Today, Australian investigative journalists released Serco's 400-page induction training documents for their employees working in Australia's detention centres. Dated in 2009/10, this training manual takes on a strictly prison style technique in its explicit instructions on how to control detainees.
SERCO, the multinational security company contracted to run Australia's detention centres, have a $1 billion contract with the Gillard Government, running 9 different asylum outputs. They also already run two detention centres in the UK, Yarl's Wood and Colnbrook. And to no surprise, they are the preferred bidders - alongside G4S and Reliance Security - for the new asylum housing contracts across the UK. The North West and Northern Ireland can look forward to SERCO providing accommodation for asylum seekers in the imminent further.
The release of SERCO's 2009/10 training manual, allegedly after refusing to release similar documents on multiple occasions, reinforces existing concerns about the capacity for private security companies to provide dignified and respectful services for asylum seekers in detention, deportation or temporary accommodation. Much of the document focuses on key "control and restraint" techniques, recommending using a tactic of "pain" to defend, subdue and control asylum seekers. In a frighteningly dehumanising sentence, employees are advised to "subdue the subject using reasonable force so that he/she is no longer in the assailant category [...] If justified, necessary force is to be used to bring the subject to cooperative subject status whereupon they respond favourably to verbalisation."

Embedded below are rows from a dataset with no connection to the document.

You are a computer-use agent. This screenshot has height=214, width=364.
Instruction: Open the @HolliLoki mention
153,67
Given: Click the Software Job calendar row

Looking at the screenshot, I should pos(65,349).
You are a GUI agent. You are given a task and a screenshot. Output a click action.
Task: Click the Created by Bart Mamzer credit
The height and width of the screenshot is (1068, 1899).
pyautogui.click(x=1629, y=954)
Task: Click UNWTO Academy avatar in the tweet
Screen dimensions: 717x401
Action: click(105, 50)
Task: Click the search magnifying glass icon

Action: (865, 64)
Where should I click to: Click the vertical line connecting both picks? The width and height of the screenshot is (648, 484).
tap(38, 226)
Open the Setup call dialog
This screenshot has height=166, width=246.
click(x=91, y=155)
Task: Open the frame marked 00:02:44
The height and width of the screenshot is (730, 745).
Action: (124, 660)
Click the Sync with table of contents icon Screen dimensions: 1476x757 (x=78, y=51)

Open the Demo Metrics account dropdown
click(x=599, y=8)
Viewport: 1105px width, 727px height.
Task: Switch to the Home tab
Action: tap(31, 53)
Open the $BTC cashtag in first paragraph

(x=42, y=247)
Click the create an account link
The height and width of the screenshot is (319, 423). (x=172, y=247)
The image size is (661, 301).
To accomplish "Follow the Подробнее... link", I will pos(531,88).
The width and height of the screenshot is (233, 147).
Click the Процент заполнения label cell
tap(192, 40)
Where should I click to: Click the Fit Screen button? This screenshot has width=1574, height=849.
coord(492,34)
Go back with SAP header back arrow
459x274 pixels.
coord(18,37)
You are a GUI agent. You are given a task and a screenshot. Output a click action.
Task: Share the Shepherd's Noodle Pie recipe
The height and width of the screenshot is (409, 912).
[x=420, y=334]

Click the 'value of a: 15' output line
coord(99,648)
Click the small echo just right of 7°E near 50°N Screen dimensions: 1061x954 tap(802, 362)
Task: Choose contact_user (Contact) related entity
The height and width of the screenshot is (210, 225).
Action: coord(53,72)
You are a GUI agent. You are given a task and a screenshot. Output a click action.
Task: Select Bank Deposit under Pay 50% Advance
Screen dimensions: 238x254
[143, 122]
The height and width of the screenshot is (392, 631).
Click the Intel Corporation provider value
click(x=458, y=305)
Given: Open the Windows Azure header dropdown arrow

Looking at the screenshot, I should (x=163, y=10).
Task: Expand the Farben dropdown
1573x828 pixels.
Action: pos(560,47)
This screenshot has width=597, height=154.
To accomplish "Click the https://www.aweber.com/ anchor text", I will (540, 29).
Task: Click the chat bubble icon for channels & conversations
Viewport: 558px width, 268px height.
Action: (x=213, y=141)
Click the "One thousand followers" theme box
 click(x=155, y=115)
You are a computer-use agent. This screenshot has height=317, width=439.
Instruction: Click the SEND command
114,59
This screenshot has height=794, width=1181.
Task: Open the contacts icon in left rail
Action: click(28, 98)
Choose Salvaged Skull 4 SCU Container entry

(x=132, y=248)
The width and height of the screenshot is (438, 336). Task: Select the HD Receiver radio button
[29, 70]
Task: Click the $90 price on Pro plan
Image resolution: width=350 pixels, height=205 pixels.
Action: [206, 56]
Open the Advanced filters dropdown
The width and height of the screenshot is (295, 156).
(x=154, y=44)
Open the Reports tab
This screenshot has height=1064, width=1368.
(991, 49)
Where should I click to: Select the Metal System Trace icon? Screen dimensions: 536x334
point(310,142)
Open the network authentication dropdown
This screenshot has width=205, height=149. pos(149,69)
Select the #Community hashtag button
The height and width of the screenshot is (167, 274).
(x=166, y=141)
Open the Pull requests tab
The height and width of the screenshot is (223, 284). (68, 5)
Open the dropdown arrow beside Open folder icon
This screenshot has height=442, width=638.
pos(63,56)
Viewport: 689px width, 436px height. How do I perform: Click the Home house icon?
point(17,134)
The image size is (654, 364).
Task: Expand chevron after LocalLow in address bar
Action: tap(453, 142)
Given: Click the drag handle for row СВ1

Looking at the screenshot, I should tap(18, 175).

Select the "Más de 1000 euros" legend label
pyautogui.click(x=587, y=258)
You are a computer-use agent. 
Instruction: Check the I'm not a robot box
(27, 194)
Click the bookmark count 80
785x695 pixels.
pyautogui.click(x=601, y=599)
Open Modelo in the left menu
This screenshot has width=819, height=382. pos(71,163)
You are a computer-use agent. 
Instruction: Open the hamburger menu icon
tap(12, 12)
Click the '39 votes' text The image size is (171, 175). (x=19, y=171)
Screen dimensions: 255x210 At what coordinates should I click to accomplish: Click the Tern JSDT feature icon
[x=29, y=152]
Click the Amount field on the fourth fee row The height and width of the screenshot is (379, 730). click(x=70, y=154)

Continuing to describe countless different 'defence' techniques, their "control and restraint" tactics sound more like excessive force. Employees are taught to use pressure points, batons and physical restraint to cause "high level of pain and mental stunning" in order to coerce the detainee into submission. Void of any compassionate or reconciliatory language, SERCO's training manual hardly brings "service to life."
Aside from dubious restraint techniques, SERCO's training guide reinforces many other unsavoury tactics. Elsewhere in the document, SERCO describe their use of a "Detention Discipline" interview as something that "appears to be very similar to the one that many parents adopt in responding to the actions of a son or a daughter who appears to have behaved unacceptably." According to SERCO, asylum seekers are to be reprimanded like unruly children. SERCO released a statement this afternoon, declaring that "We are committed to treating the people in our care with dignity and respect, and to keeping all those we are responsible for from coming to any sort of harm." Can they honestly claim that treating asylum seekers as children and submitting them to high levels of pain as a coercion technique provides dignity, respect and care for detainees in their centres?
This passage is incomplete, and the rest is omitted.